** Start **

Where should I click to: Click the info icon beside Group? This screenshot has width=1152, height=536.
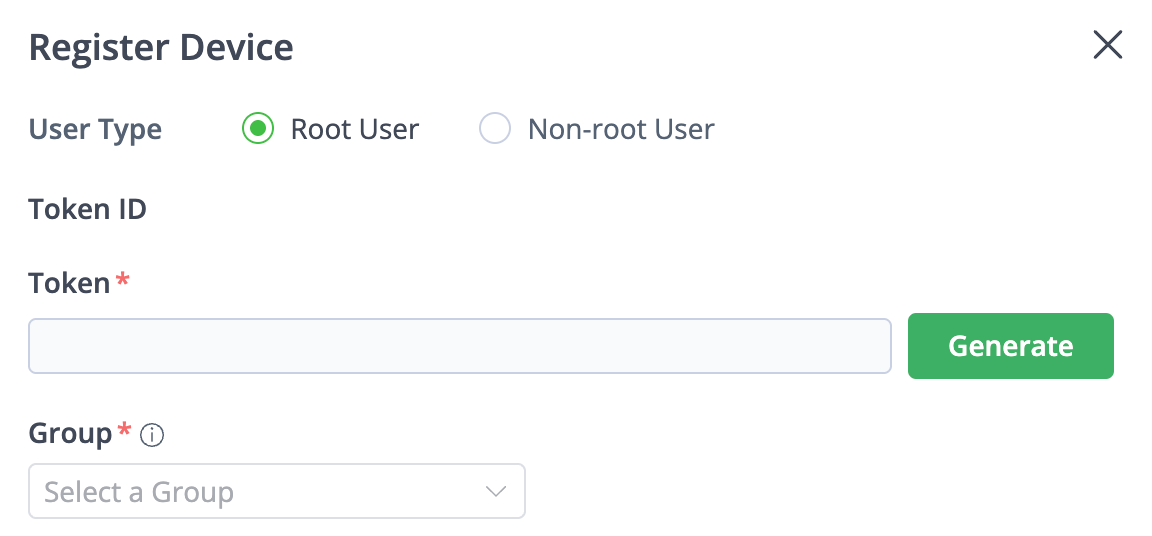(x=152, y=435)
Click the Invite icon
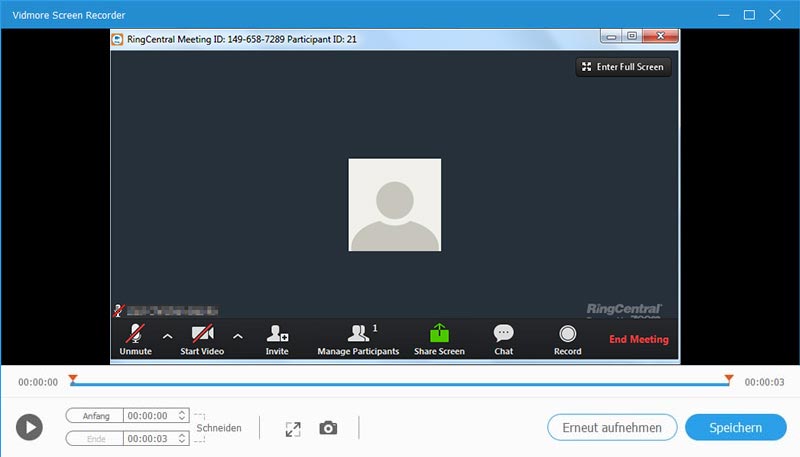800x457 pixels. pyautogui.click(x=277, y=339)
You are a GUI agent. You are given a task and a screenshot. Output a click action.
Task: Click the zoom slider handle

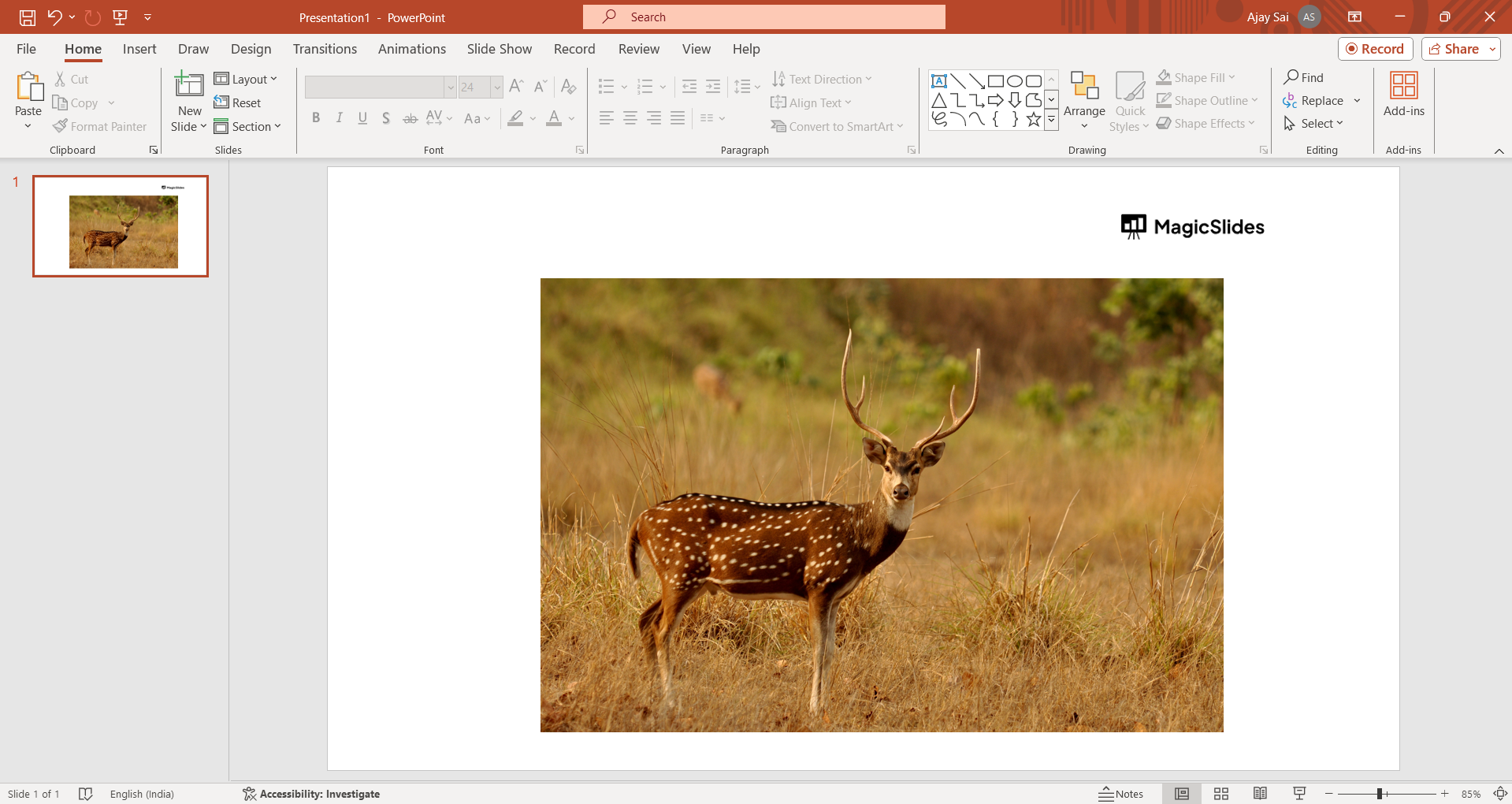pyautogui.click(x=1380, y=794)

** End **

Short exercise: Rewrite the listing with every "icon" changed to "button" and all other text unchanged. Omit the pictures.

Task answer:
Where should I click to: Click the info button beside Group? This screenshot has width=1152, height=536.
(x=152, y=435)
Click the Invite button
800x457 pixels. pyautogui.click(x=277, y=339)
You are a GUI agent. You are given a task and a screenshot. Output a click action.
Task: Click the zoom slider handle

pyautogui.click(x=1380, y=794)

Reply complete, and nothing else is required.